= Work task =
Only one stretch of the data below is needed. Output the lines from the one with "This screenshot has width=745, height=583." up to and including the one with "Click the Review PR for security issues row", exactly as they stand.

= Data records =

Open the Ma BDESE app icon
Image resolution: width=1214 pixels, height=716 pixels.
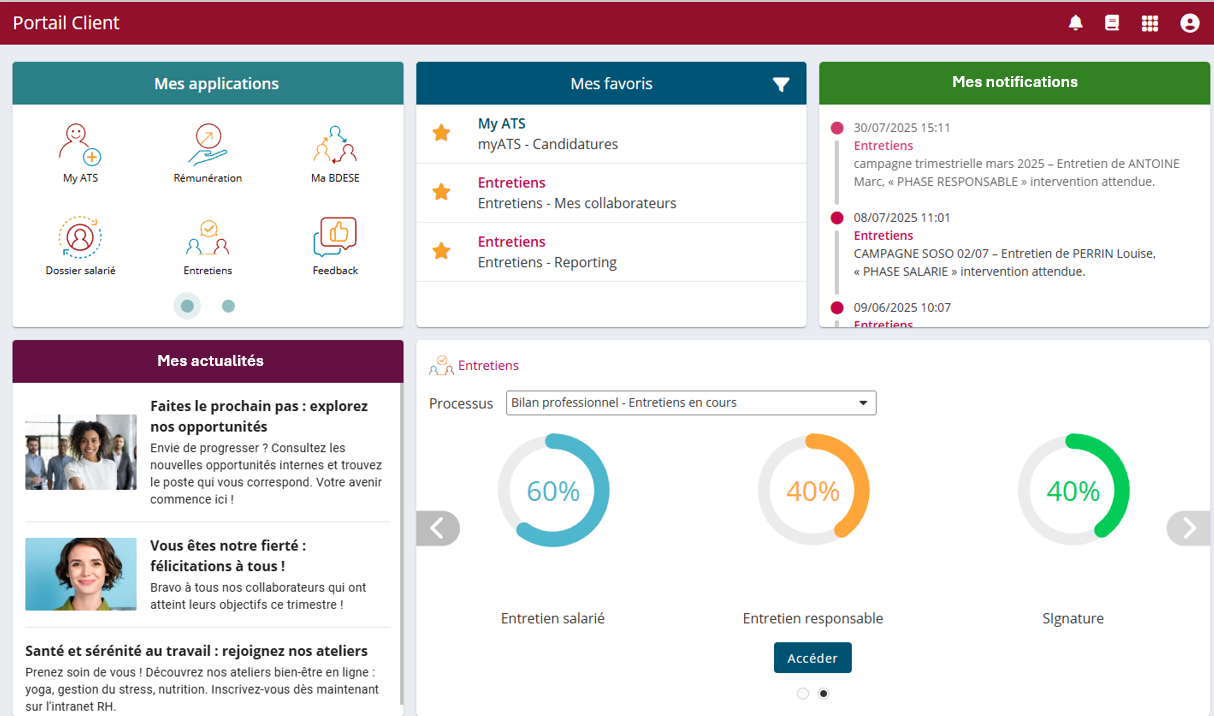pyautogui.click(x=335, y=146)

* * *

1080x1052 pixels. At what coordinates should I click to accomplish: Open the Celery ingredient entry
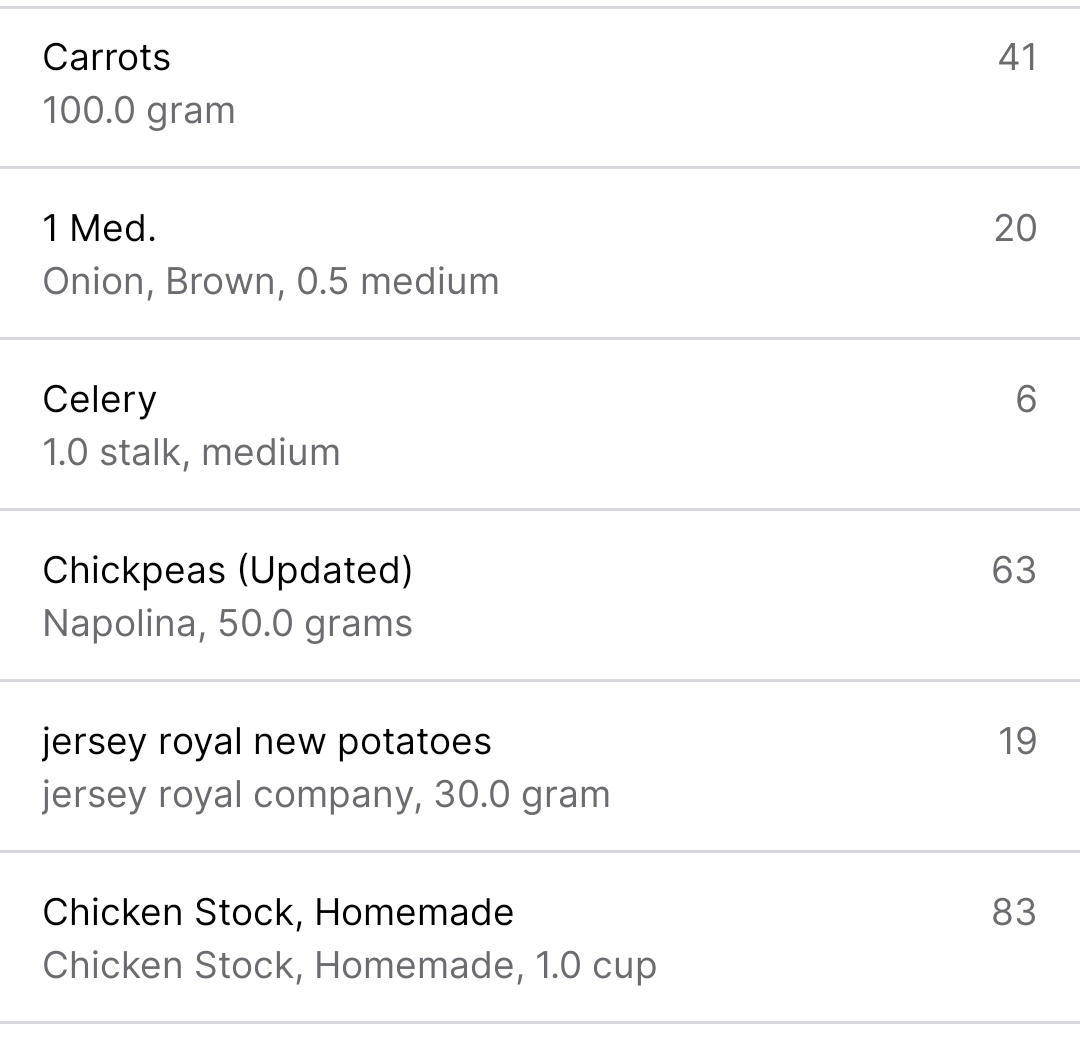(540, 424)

...

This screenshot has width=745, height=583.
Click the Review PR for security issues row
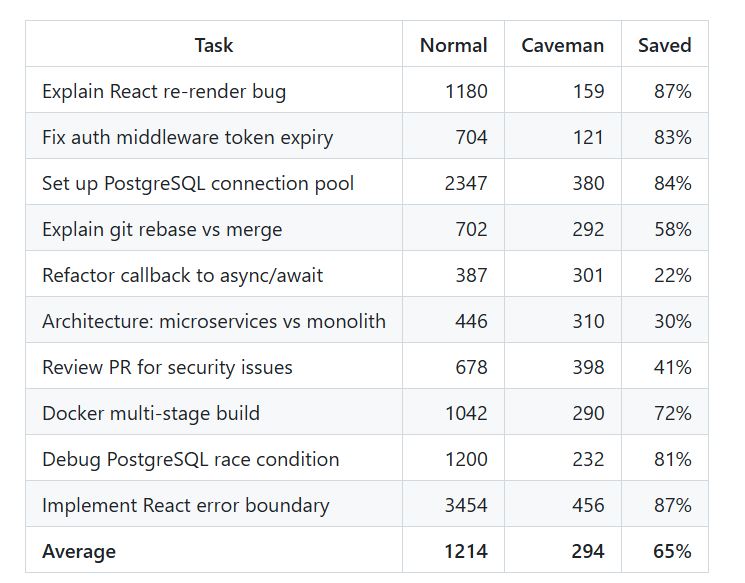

= Task answer =
This screenshot has width=745, height=583.
Click the Review PR for security issues row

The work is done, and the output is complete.